Text block
- Opening Delimiter -
Architecture

Terabytes of Data from Teradata to Trino: An Efficient Transfer Method

Learn how the Alphyn Lakehouse Trino Teradata Connector enables efficient multi-threaded data extraction from Teradata using AMP-aware parallelism and push-down optimizations.

by Alphyn.AI Team·14 min read

The Lakehouse architectural principle assumes you operate on all data loaded into the system. But sometimes you need to perform ad hoc analysis outside its perimeter — because the data you need isn't available in the Lakehouse platform for one reason or another. This is where federated access comes to the rescue. The standard engine for this task is Trino. It can extract data from external databases and, in some cases, even push down certain computations to the source system. The key requirement is having a suitable connector for the target database that can work with it efficiently.

Recently, a new Trino Teradata Connector was added to Alphyn Lakehouse. It allows users to pull the necessary data slices from Teradata as part of ad hoc queries and solves the problem of efficient data transfer: you can move terabytes across multiple threads without significantly increasing the load on the source.
- Closing Delimiter -
Exercises
1. Revise the Teradata connector article from "Architecture" to "and push-down optimizations.", replacing "multi-threaded" with "parallel".
2. Decide whether each statement agrees with the Teradata connector article, answering yes or no and quoting the deciding words: (a) Trino is the standard engine for federated access. (b) The Trino Teradata Connector has been part of Alphyn Lakehouse for a long time. (c) Moving terabytes with the connector significantly increases the load on the source.
The items after this point are separate material.

Data shown
- Opening Delimiter -
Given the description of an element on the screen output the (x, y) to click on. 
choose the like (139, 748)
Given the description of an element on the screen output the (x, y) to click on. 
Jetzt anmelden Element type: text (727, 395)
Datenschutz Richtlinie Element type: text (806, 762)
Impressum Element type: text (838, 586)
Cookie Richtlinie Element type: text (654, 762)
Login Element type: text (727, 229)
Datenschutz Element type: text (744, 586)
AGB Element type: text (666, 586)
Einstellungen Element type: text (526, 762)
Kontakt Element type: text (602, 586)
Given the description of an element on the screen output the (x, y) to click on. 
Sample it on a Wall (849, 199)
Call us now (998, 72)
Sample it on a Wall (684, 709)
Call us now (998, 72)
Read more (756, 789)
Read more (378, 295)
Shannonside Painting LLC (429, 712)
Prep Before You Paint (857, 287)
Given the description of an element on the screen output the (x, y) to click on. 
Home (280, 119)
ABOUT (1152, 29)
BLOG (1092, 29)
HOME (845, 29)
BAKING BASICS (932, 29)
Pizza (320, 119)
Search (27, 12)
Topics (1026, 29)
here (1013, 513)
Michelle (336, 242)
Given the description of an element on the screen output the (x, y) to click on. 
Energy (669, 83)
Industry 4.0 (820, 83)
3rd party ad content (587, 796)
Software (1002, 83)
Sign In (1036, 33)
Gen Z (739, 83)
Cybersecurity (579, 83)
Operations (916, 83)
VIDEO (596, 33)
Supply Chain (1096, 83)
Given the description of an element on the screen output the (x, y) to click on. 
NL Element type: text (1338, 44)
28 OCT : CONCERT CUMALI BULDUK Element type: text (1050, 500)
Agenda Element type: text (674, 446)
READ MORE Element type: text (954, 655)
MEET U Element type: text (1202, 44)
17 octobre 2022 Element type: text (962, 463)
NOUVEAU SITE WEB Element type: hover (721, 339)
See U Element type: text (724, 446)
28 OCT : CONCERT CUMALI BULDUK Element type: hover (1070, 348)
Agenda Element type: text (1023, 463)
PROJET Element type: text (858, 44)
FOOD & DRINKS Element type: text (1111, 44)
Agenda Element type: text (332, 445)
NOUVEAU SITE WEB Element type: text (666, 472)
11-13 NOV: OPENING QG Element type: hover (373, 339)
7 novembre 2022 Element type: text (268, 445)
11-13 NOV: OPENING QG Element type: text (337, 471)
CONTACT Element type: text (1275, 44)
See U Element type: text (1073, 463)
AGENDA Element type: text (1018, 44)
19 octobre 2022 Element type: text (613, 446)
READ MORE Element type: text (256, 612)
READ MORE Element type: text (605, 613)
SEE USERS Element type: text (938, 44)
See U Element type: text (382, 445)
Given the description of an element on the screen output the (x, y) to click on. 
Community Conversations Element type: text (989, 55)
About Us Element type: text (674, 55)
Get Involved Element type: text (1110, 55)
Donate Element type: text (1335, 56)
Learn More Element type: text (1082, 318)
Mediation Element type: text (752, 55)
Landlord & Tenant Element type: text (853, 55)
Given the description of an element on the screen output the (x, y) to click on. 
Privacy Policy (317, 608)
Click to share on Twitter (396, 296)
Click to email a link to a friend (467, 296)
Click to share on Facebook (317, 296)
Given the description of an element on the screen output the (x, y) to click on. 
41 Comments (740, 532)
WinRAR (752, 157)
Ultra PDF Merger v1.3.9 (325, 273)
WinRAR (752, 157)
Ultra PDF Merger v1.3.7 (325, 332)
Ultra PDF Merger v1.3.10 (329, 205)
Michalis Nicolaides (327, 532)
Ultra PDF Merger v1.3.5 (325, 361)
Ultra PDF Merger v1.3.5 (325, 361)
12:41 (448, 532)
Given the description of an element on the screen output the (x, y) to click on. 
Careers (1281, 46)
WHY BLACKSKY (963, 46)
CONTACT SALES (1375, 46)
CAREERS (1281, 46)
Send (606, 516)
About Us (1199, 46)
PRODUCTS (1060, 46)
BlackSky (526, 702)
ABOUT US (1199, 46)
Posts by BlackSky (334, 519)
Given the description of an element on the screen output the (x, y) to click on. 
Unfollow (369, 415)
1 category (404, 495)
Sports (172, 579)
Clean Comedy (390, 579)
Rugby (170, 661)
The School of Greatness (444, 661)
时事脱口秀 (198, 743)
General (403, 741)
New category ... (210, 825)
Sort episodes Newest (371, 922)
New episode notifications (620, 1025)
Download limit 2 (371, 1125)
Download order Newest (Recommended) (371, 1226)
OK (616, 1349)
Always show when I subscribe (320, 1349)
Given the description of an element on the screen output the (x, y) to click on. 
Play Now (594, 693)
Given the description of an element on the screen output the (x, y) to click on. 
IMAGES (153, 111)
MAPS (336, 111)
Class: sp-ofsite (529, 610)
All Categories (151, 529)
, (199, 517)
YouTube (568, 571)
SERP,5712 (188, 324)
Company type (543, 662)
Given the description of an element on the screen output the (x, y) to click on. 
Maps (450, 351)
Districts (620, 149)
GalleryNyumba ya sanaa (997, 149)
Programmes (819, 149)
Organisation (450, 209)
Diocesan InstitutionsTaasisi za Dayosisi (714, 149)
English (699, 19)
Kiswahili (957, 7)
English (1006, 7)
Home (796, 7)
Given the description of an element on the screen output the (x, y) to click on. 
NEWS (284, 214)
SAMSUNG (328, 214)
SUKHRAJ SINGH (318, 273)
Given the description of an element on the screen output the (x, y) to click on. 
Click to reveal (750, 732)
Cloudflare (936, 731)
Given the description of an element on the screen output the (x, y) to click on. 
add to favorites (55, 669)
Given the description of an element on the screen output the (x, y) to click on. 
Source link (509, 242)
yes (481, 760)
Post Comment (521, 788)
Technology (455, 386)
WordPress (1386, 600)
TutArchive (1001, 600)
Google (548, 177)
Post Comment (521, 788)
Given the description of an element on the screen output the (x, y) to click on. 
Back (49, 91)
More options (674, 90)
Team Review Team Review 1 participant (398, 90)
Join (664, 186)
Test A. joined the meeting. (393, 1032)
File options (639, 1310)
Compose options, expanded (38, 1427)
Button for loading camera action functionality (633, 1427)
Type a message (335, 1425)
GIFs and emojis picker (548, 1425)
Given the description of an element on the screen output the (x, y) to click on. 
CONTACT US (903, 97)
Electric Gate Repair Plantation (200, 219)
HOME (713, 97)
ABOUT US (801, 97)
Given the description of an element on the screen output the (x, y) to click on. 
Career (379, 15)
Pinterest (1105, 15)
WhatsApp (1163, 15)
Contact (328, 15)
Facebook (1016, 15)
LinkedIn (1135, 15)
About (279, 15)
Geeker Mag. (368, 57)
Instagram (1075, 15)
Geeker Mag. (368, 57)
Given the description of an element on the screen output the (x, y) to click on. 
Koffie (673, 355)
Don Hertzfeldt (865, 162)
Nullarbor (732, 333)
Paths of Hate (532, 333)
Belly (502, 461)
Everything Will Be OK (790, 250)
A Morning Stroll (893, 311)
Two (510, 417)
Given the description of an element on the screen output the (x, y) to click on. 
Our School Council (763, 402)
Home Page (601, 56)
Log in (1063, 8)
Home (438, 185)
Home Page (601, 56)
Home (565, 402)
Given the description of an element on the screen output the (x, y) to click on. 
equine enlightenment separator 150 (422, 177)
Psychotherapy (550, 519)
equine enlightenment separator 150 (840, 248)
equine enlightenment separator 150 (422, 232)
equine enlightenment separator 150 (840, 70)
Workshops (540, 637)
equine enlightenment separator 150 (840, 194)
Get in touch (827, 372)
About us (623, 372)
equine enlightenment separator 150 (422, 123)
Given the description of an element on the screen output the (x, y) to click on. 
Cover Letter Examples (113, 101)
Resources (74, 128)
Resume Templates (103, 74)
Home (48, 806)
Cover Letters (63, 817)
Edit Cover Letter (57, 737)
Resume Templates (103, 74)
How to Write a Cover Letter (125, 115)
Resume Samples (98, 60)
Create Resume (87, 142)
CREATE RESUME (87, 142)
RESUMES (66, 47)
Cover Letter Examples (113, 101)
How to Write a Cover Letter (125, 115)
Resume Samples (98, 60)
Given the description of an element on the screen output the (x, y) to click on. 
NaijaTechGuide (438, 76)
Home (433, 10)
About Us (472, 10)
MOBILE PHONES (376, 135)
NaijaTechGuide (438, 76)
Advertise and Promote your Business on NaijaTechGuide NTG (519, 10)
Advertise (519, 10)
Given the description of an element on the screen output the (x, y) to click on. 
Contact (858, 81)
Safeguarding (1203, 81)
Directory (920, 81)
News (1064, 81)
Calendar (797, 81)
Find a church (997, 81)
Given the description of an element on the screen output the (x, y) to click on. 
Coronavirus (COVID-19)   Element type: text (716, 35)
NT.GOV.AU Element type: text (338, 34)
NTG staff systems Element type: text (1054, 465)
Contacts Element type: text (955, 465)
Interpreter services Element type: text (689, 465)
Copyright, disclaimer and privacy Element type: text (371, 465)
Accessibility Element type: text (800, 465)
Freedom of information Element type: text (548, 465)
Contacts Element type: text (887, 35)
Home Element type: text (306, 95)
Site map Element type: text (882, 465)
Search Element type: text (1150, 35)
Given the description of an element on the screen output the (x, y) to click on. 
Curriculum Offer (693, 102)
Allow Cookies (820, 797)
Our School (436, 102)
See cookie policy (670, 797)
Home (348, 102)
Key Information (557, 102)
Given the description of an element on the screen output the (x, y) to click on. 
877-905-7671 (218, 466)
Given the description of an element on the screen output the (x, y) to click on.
- Closing Delimiter -
Solutions for each task
1.
Architecture

Terabytes of Data from Teradata to Trino: An Efficient Transfer Method

Learn how the Alphyn Lakehouse Trino Teradata Connector enables efficient parallel data extraction from Teradata using AMP-aware parallelism and push-down optimizations.

2.
(a) Yes: "The standard engine for this task is Trino."
(b) No: "Recently, a new Trino Teradata Connector was added to Alphyn Lakehouse."
(c) No: "without significantly increasing the load on the source."